Input records: Begin

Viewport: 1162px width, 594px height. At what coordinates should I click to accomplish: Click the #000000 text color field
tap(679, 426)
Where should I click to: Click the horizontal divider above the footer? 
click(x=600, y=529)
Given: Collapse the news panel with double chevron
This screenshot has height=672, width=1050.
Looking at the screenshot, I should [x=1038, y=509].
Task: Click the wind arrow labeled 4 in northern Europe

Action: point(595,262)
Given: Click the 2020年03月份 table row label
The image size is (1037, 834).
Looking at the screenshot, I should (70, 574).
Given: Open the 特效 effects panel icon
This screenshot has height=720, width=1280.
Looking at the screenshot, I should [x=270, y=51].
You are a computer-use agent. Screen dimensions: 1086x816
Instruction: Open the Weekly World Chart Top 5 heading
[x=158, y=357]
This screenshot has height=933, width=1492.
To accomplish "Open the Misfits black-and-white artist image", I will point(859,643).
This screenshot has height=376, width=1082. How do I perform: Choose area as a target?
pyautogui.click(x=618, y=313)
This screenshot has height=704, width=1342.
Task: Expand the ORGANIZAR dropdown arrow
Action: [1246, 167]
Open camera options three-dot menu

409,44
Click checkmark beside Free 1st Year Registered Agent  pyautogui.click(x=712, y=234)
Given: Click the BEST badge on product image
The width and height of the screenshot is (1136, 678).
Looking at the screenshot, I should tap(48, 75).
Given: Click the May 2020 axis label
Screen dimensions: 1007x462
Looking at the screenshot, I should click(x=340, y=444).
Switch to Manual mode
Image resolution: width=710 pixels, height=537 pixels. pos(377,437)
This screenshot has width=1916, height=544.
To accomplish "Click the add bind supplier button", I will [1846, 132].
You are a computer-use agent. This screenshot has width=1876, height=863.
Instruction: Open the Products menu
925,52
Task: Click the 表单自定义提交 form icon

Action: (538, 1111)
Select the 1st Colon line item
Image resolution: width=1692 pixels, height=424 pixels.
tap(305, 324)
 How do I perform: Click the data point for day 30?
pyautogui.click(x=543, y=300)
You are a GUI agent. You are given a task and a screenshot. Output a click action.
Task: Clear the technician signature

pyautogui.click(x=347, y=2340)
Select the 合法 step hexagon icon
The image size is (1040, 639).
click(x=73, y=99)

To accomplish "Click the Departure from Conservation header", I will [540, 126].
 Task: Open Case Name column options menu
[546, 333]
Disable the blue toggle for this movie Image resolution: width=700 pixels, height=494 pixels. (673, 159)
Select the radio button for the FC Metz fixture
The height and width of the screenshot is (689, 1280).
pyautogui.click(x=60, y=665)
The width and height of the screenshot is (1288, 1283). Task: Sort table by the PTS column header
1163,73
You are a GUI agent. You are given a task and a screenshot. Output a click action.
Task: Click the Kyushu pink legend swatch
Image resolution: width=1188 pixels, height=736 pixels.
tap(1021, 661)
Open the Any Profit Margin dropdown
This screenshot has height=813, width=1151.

Input records: End

Your goal:
Full transcription, please: every entry, exactly as written.

Task solution:
Viewport: 1162px width, 594px height. At what coordinates should I click to accomplish: Click the #000000 text color field
tap(679, 426)
Where should I click to: Click the horizontal divider above the footer? 
click(x=600, y=529)
Given: Collapse the news panel with double chevron
This screenshot has height=672, width=1050.
Looking at the screenshot, I should [x=1038, y=509].
Task: Click the wind arrow labeled 4 in northern Europe

Action: point(595,262)
Given: Click the 2020年03月份 table row label
The image size is (1037, 834).
Looking at the screenshot, I should (70, 574).
Given: Open the 特效 effects panel icon
This screenshot has height=720, width=1280.
Looking at the screenshot, I should [x=270, y=51].
You are a computer-use agent. Screen dimensions: 1086x816
Instruction: Open the Weekly World Chart Top 5 heading
[x=158, y=357]
This screenshot has height=933, width=1492.
To accomplish "Open the Misfits black-and-white artist image", I will point(859,643).
This screenshot has height=376, width=1082. How do I perform: Choose area as a target?
pyautogui.click(x=618, y=313)
This screenshot has height=704, width=1342.
Task: Expand the ORGANIZAR dropdown arrow
Action: [1246, 167]
Open camera options three-dot menu

409,44
Click checkmark beside Free 1st Year Registered Agent  pyautogui.click(x=712, y=234)
Given: Click the BEST badge on product image
The width and height of the screenshot is (1136, 678).
Looking at the screenshot, I should tap(48, 75).
Given: Click the May 2020 axis label
Screen dimensions: 1007x462
Looking at the screenshot, I should click(x=340, y=444).
Switch to Manual mode
Image resolution: width=710 pixels, height=537 pixels. pos(377,437)
This screenshot has width=1916, height=544.
To accomplish "Click the add bind supplier button", I will [1846, 132].
You are a computer-use agent. This screenshot has width=1876, height=863.
Instruction: Open the Products menu
925,52
Task: Click the 表单自定义提交 form icon

Action: (538, 1111)
Select the 1st Colon line item
Image resolution: width=1692 pixels, height=424 pixels.
tap(305, 324)
 How do I perform: Click the data point for day 30?
pyautogui.click(x=543, y=300)
You are a GUI agent. You are given a task and a screenshot. Output a click action.
Task: Clear the technician signature

pyautogui.click(x=347, y=2340)
Select the 合法 step hexagon icon
The image size is (1040, 639).
click(x=73, y=99)

To accomplish "Click the Departure from Conservation header", I will [540, 126].
 Task: Open Case Name column options menu
[546, 333]
Disable the blue toggle for this movie Image resolution: width=700 pixels, height=494 pixels. (673, 159)
Select the radio button for the FC Metz fixture
The height and width of the screenshot is (689, 1280).
pyautogui.click(x=60, y=665)
The width and height of the screenshot is (1288, 1283). Task: Sort table by the PTS column header
1163,73
You are a GUI agent. You are given a task and a screenshot. Output a click action.
Task: Click the Kyushu pink legend swatch
Image resolution: width=1188 pixels, height=736 pixels.
tap(1021, 661)
Open the Any Profit Margin dropdown
This screenshot has height=813, width=1151.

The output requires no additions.